In one of the most desperate hours of the Revolutionary War on August 29, 1776, the soldiers of General George Washington’s Continental Army were trapped in their final line of fortifications on Long Island, in present-day Brooklyn, with their backs to New York’s East River. Just weeks after declaring independence from Great Britain, it now looked like the American dream would vanish before it could even get started as the British were on the verge of cutting Washington’s forces off from escape. To save his army, the Revolution, and a hopeful future bound by liberty and equality for unborn millions, General Washington would turn to the soldier-mariners of Colonel John Glover’s regiment from Marblehead, Massachusetts.
One day earlier, the men of the Marblehead Regiment were rowed over to reinforce Washington’s beleaguered troops on Long Island. “It was evident that this small reinforcement, inspired no inconsiderable degree of confidence,” according to an observer. “The faces that had been saddened by the disasters of yesterday, assumed the gleam of animation, on our approach; accompanied with a murmur of approbation in the spectators occasionally greeting each other with the remark, that ‘these were the lads that might do something.’”
Why did these men from Marblehead inspire so much confidence? In "The Indispensables," an outstanding narrative history of the Marblehead Regiment, historian Patrick K. O’Donnell explains that these Marbleheaders exuded toughness and tenacity forged by fishing some of the most treacherous waters in the world. As O’Donnell puts it, “Men fought against the sea to wrest their living from it with little more than determination and their bare hands.”

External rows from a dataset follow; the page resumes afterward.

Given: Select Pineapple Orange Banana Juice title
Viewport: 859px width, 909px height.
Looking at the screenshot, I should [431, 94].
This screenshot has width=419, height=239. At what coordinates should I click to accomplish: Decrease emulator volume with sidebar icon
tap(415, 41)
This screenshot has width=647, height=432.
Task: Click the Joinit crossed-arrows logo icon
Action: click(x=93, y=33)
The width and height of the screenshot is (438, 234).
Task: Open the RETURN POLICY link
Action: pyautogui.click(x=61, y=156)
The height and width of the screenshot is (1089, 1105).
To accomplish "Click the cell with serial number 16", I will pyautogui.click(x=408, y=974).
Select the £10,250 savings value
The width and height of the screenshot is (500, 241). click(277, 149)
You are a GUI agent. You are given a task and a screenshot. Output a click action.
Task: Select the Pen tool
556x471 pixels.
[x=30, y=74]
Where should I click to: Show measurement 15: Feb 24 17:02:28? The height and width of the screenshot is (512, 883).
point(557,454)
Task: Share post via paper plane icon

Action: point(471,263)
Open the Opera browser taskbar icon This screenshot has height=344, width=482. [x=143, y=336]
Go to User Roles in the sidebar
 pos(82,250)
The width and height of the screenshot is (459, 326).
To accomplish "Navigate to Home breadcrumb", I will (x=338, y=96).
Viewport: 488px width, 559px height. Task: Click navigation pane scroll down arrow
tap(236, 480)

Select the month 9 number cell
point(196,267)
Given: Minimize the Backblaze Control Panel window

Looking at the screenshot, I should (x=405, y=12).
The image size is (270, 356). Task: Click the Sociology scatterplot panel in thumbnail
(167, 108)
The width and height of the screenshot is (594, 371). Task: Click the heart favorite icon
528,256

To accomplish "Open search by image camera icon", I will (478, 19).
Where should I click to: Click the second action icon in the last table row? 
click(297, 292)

Among their ranks, the Marbleheaders counted many members from the same family, including fathers and their sons, brothers, cousins, and best friends. African American, Native American, and Hispanic soldier-mariners also served in the outfit, making the Marblehead Regiment “one of the first and most diverse regiments in the colonies, and later, the army,” according to O’Donnell. Regardless of their origins, these men all stood together in a unit united by their dedication to their common country. As O’Donnell writes, “The regiment was truly a family with deep ties of blood and friendship, a latter-day band of brothers trained for war.”
On the afternoon of August 29, General Washington and his commanders unanimously agreed that the army must evacuate Long Island and cross the East River over to New York City before the British could seal off their escape. To transport the army across that river, Washington placed his trust in Colonel Glover and the men of the Marblehead Regiment. Their task was one filled with monumental difficulty. As one of Washington’s officers put it, “To move so large a body of troops, with all their necessary appendages across a river a full mile wide, with a rapid current in the face of a victorious well-disciplined army, nearly three times as numerous as his own, and a fleet capable of stopping the navigation, so that not one boat could have passed over, seemed to present most formidable obstacles.”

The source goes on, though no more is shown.